Several systemic diseases exhibit oral and gingival manifestations, and thus dentists can play an important role in the early diagnosis of these diseases. Granulomatosis with polyangiitis (GPA), formerly known as Wegener's granulomatosis, is one such disease that may have gingival manifestations. GPA is a potentially life-threatening disease characterized by necrotizing granulomatous inflammation and small vessel vasculitis. The precise etiology of GPA remains unknown. It chiefly affects the upper and lower respiratory tract and kidneys, but can affect any part of the body or any of its organs [123]. Inflammation of the blood vessels leads to damage to vital organs. Without treatment GPA usually runs a rapid and fatal course with most patients not surviving more than a year after diagnosis [456].

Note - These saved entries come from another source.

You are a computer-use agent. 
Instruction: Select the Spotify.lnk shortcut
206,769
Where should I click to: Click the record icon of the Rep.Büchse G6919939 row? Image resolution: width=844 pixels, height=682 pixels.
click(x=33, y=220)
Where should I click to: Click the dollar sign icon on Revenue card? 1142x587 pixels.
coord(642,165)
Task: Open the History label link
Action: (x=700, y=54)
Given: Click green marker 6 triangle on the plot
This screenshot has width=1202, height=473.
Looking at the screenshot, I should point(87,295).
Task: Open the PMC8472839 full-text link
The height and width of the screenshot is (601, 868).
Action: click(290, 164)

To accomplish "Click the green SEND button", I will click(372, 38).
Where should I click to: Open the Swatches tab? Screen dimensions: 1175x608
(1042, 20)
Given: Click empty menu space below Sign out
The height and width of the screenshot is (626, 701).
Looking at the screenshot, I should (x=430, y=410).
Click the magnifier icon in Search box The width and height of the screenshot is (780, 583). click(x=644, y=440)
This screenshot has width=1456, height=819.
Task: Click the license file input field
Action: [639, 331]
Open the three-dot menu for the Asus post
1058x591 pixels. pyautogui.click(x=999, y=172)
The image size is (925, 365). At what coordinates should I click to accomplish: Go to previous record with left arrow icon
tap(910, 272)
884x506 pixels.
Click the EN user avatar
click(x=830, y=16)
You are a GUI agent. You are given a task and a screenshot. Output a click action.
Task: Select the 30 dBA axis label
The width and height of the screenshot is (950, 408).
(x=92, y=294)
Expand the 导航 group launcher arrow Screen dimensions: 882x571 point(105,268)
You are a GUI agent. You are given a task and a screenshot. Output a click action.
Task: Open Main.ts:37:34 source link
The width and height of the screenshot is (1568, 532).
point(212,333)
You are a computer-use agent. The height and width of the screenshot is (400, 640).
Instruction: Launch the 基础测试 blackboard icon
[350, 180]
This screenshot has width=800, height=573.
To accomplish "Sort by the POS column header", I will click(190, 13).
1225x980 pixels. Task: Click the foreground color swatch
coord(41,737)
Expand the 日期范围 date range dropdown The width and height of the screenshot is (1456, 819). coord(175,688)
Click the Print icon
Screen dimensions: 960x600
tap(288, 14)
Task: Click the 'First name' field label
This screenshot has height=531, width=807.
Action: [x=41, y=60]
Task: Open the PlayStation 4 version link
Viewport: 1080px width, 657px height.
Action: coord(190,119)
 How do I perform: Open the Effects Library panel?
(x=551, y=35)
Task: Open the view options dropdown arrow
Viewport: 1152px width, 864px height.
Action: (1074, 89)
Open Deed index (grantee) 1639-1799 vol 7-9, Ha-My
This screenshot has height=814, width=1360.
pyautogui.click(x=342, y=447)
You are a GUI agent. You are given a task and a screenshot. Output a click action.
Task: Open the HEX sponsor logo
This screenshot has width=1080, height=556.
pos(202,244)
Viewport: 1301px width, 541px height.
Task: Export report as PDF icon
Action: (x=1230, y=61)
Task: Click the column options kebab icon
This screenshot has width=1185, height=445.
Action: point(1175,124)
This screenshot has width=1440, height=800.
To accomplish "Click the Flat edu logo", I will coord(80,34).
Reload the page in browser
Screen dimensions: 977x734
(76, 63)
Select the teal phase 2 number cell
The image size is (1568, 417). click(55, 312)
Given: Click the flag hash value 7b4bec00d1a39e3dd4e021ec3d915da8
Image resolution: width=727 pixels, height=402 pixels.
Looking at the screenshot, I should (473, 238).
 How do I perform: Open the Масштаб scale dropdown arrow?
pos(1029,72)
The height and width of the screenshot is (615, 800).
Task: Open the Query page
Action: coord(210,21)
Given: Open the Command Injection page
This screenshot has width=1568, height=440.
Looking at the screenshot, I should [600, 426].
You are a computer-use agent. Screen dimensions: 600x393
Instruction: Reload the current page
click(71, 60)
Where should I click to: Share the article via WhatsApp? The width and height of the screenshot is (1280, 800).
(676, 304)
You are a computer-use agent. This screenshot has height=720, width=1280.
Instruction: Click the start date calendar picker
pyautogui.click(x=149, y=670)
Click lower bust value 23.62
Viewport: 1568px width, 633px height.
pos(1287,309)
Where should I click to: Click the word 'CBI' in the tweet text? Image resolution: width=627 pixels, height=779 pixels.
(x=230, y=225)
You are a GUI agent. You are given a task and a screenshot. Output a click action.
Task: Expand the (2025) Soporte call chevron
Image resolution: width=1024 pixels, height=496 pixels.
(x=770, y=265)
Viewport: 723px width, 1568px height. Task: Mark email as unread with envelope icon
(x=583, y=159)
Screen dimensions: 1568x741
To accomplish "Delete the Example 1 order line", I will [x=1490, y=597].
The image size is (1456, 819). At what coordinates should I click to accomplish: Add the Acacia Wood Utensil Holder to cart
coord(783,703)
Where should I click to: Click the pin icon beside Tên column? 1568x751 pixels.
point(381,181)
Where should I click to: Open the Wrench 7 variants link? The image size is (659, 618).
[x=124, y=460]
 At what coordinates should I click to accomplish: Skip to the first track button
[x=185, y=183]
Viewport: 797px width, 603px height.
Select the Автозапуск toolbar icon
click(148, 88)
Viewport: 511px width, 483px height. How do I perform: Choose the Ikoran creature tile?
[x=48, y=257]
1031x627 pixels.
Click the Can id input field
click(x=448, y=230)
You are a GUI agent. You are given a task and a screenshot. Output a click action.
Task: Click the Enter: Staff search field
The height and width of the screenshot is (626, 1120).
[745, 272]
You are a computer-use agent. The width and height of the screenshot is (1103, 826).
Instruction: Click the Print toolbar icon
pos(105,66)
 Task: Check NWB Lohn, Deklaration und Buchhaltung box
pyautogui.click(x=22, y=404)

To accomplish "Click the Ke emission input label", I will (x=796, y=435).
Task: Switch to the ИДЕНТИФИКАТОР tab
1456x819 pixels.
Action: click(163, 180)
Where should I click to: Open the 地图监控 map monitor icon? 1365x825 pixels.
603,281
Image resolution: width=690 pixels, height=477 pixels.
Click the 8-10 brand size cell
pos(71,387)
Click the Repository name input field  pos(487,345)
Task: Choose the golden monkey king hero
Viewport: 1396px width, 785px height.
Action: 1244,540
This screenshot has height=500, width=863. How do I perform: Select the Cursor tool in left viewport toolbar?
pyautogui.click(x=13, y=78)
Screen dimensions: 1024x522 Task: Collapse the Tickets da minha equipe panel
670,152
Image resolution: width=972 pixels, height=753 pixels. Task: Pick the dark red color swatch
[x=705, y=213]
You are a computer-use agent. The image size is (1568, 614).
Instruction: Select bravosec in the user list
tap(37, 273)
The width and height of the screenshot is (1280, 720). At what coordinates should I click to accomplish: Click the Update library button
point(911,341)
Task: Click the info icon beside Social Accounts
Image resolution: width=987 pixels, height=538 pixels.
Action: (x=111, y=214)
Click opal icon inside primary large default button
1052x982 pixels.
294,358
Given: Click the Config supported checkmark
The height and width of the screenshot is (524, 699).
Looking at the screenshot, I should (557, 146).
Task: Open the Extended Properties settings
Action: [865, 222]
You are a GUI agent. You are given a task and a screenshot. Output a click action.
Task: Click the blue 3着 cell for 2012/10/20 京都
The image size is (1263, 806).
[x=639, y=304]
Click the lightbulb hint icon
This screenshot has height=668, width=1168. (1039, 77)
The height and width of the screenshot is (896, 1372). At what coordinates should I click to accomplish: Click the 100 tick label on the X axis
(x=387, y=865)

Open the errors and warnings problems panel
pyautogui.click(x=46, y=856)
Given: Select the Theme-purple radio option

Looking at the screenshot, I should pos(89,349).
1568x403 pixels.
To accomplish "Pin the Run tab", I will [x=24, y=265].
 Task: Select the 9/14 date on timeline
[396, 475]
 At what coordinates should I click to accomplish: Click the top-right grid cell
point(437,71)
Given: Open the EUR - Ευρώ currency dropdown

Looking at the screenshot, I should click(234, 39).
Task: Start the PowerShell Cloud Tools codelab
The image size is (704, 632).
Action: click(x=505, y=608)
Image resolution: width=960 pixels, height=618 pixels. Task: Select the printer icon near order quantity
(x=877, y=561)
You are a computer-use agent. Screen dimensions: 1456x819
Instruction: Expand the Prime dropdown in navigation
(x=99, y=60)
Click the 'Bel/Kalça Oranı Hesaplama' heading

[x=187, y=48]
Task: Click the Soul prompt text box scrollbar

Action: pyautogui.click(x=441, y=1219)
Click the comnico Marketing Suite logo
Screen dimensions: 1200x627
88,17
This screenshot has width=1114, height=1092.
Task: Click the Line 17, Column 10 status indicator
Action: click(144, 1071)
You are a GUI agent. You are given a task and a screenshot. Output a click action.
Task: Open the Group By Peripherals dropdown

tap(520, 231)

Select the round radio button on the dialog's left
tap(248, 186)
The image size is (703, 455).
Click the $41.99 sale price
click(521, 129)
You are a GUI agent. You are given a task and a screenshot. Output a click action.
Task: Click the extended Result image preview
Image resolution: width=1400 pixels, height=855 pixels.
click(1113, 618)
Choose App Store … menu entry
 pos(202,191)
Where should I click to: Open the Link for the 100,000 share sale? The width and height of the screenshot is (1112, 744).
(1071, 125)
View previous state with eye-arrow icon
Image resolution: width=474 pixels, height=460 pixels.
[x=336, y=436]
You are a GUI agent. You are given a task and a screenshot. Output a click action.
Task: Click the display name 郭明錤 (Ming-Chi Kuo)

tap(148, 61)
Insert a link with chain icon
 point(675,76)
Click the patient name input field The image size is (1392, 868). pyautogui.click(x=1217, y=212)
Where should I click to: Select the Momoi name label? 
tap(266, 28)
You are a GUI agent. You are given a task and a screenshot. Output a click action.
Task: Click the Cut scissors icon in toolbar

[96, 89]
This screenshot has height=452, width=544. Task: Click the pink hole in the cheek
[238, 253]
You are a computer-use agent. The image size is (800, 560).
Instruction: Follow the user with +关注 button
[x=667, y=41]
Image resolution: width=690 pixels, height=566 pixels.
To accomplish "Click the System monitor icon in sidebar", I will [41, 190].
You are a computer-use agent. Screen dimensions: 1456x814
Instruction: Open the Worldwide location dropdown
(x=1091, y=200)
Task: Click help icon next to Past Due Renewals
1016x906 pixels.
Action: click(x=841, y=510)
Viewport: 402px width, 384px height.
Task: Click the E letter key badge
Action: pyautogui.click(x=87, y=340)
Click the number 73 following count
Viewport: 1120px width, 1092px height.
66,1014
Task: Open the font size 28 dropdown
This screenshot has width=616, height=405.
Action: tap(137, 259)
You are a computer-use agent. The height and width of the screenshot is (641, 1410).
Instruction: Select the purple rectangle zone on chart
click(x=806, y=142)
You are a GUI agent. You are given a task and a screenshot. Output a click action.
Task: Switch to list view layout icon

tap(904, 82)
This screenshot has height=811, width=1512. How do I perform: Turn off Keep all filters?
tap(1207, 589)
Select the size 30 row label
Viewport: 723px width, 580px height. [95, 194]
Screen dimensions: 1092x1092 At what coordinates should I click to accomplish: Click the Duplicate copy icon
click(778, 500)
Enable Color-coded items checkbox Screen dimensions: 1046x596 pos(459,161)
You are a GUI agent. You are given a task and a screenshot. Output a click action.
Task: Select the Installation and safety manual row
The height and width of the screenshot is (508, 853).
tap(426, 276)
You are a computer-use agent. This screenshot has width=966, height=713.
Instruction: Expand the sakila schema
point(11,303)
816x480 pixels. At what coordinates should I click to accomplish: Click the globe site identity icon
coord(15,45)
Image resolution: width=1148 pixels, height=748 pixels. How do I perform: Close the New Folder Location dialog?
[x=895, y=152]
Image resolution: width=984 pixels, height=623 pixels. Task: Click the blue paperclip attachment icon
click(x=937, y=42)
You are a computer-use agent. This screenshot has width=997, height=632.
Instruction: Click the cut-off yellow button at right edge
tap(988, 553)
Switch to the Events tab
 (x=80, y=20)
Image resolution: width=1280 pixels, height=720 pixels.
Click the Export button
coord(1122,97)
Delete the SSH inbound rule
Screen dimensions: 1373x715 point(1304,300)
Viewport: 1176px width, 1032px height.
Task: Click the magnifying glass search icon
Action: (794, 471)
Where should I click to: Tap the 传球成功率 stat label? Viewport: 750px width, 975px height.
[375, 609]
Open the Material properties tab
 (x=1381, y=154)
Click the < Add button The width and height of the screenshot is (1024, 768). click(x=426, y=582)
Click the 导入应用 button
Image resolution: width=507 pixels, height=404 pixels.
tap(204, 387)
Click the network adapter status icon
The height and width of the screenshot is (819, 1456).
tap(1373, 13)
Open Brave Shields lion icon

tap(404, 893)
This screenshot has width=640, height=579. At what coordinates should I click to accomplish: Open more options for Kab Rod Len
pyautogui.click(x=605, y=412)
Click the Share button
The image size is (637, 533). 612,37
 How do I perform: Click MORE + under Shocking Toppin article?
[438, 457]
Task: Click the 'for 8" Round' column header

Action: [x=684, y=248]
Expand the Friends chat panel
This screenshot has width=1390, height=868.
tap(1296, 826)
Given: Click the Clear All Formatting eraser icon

Oral involvement of GPA has been observed in approximately 6%–13% of patients [7] and its manifestation includes oral mucosal ulcerations and nodules. However the most characteristic oral lesion is hyperplastic gingivitis presenting with a “strawberry like” appearance [5,8]. Occasionally oral lesions are observed before multi-organ involvement occurs. The diagnosis of GPA is made based on clinical symptoms and signs, the presence of the anti-neutrophil cytoplasmic antibody (ANCA), and a positive biopsy [9]. Because of its rapid progression and potentially fatal outcome, an early diagnosis is important. Therefore, knowledge and information about lesions that are considered strongly indicative of GPA would be valuable for facilitating diagnosis.
This report describes a case of GPA with orofacial features including a gingival manifestation. The observation of the gingival manifestation led us to suspect and make an early diagnosis of GPA, allowing rapid treatment to be initiated. In this report we also describe a review of the current literature with a focus on current knowledge of the disease characteristics, the criteria for diagnosis, and the treatment options.

CASE DESCRIPTION

A 57–year-old sailor presented to the Department of Dentistry at Ulsan University Hospital complaining of gingival swelling since approximately 2 months that had worsened over the preceding 2 weeks. He had also observed multiple skin ulcers on his face; these symptoms had prompted him to visit the Department of Dermatology at our hospital immediately prior to his visit to our department. He stated that the facial and oral lesions had appeared almost simultaneously. Because he was a sailor, he had not been able to seek proper treatment before leaving his ship. His medical history was otherwise unremarkable.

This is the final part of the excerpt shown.